━━ TEXTE FOURNI

Tout, ou presque, était prévisible. Ni l’Agence du médicament (ANSM), ni le laboratoire Merck, qui produit le Levothyrox, ne pouvaient ignorer les effets secondaires potentiels liés à un changement de formule du médicament. Pourtant, les autorités de santé n’ont pas su organiser correctement le « switch » commandé par l’ANSM elle-même. Comme Les Jours l’ont révélé, c’est par une lettre en date du 21 février 2012 que le professeur Philippe Lechat, alors directeur de l’évaluation des médicaments de l’ANSM, demande à Merck d’élaborer une nouvelle formule du Levothyrox (lire l’épisode 13 de la série Les lobbyistes). Motif : améliorer la stabilité du médicament. Cinq ans plus tard, lorsque celle-ci est mise sur le marché, à partir de mars 2017, les déclarations d’effets secondaires se multiplient : 23 000 selon les décomptes officiels, arrêtés fin janvier 2018, mais sans doute beaucoup plus de malades impactés. La sécurité autour de cette nouvelle formule a été organisée a minima. L’information est très mal arrivée jusqu’aux médecins et pharmaciens, et donc jusqu’aux malades. Et revoilà l’ANSM sous le feu des critiques, cinq ans après sa réforme post-Mediator qui avait conduit l’agence à se rebaptiser pour tenter de tourner la page et marquer un changement d’époque.

━━━━

▶ [CONSIGNE] Rédigez la suite du texte ci-dessus sur la nouvelle formule du Levothyrox, s'il vous plaît, en partant de sa dernière phrase.

━━ DONNÉES FOURNIES

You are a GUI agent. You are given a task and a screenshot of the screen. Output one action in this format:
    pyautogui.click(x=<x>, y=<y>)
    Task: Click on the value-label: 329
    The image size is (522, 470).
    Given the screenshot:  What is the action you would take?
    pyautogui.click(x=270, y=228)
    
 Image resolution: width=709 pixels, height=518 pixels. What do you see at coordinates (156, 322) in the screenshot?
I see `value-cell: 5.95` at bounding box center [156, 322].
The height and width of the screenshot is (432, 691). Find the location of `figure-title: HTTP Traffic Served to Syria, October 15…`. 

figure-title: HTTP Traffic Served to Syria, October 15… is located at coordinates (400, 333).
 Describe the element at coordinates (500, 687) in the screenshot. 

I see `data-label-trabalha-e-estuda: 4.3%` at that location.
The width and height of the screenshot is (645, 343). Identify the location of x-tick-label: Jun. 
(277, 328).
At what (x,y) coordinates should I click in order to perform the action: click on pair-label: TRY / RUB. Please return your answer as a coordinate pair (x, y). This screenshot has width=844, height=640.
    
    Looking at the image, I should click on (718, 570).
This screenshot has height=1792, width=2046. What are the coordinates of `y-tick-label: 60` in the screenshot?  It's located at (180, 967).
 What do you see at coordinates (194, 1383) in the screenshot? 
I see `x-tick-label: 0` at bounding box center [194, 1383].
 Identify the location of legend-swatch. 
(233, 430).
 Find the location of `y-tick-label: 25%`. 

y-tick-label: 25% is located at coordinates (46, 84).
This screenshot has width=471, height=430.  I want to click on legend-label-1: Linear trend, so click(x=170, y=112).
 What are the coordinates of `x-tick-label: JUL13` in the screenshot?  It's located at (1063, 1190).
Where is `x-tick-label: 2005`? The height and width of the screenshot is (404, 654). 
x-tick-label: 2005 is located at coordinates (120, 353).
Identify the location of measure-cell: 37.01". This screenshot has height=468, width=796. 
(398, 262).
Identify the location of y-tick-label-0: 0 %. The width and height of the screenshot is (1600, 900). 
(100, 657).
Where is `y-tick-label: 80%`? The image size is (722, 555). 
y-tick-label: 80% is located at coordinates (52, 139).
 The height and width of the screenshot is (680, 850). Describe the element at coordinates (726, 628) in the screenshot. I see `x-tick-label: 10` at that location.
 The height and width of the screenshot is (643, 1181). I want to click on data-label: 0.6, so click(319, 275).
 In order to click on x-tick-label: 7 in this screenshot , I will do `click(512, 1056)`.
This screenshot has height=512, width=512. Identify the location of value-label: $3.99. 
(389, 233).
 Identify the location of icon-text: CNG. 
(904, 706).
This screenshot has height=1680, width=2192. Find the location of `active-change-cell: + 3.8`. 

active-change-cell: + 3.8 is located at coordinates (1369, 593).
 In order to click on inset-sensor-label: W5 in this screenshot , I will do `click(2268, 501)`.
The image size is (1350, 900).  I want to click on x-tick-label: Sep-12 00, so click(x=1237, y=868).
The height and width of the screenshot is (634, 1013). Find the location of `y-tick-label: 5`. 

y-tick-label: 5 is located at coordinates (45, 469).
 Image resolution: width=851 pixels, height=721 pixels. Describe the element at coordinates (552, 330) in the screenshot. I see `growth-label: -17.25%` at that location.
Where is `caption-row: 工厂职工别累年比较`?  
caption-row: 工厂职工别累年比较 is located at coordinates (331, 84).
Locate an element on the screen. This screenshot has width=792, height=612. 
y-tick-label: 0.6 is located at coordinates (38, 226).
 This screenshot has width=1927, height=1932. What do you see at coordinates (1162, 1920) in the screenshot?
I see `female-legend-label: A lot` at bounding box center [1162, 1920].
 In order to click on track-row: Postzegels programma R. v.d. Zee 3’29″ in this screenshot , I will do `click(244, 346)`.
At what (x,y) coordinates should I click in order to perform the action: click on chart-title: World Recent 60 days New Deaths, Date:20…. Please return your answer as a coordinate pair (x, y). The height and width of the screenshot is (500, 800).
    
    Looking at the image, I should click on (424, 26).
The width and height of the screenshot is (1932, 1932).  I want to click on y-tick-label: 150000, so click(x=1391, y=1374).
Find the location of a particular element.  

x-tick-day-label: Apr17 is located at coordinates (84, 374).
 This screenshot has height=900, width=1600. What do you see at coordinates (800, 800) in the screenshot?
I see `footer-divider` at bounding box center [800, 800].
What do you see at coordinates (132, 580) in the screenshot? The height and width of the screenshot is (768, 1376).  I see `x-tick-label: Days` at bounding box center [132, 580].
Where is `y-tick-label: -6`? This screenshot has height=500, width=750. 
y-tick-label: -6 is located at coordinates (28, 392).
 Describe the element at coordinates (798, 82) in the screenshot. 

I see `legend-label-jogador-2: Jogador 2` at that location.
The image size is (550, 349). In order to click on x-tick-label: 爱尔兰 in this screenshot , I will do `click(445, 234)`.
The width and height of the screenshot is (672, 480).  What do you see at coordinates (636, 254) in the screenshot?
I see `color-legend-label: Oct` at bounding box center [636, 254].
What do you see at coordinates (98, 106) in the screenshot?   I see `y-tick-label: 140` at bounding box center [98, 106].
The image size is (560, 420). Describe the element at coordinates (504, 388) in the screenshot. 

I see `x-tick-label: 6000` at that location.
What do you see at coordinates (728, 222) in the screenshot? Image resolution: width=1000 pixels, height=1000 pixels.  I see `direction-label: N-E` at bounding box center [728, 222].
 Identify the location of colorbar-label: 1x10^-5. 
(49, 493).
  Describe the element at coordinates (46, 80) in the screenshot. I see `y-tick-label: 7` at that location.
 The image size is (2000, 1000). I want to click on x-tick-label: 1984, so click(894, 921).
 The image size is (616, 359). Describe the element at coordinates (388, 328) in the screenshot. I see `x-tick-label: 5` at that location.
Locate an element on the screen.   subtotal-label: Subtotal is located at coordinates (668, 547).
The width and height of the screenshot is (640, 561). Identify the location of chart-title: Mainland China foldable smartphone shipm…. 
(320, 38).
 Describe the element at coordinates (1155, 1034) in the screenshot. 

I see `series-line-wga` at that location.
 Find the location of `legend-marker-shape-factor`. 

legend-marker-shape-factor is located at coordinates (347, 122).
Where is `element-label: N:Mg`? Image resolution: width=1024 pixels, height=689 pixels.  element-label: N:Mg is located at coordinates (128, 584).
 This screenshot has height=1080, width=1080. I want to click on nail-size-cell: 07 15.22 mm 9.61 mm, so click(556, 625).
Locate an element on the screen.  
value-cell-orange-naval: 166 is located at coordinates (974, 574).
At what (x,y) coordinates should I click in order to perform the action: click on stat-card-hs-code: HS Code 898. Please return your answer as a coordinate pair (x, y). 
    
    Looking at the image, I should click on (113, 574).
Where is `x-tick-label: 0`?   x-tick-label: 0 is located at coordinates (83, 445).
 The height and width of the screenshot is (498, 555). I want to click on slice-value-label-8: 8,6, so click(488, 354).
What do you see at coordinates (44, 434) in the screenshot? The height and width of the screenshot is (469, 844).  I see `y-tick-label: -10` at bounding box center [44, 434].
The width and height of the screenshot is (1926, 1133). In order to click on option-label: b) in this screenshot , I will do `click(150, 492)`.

━━━━

▶ [RÉSULTAT DE L'EXERCICE]
Il n’y a aucune obligation légale, mais la FDA fixe les standards. C’est un peu le juge de paix en matière de sécurité des médicaments. Une agence nationale qui décide de s’en démarquer a plutôt intérêt à être capable de se justifier…
Un retour en arrière s’impose, aux origines du changement de formule du Levothyrox et de la crise sanitaire qui a suivi. Pour cela, il faut traverser l’Atlantique et aller regarder du côté de l’agence du médicament américaine, la Food and Drug Administration (FDA). Dès 2007, la FDA demande aux labos produisant des médicaments à base de lévothyroxine vendus aux États-Unis d’améliorer la stabilité de leurs produits. L’ANSM et Merck s’appuient sur cette préconisation pour justifier le changement de formule en France. Dans son document de communication visant à répondre aux questions des patients, Merck précise que la FDA a rendu cette préconisation obligatoire en 2009 – toujours sur son périmètre d’action, pour les laboratoires commercialisant des produits sur le territoire américain.

Libre ensuite aux agences du médicament de chaque pays de répercuter cette recommandation. Mais elles sont souvent enclines à s’aligner sur l’agence américaine. « Il n’y a aucune obligation légale, mais la FDA fixe les standards, explique Boris Hauray, sociologue de la santé rattaché au CNRS.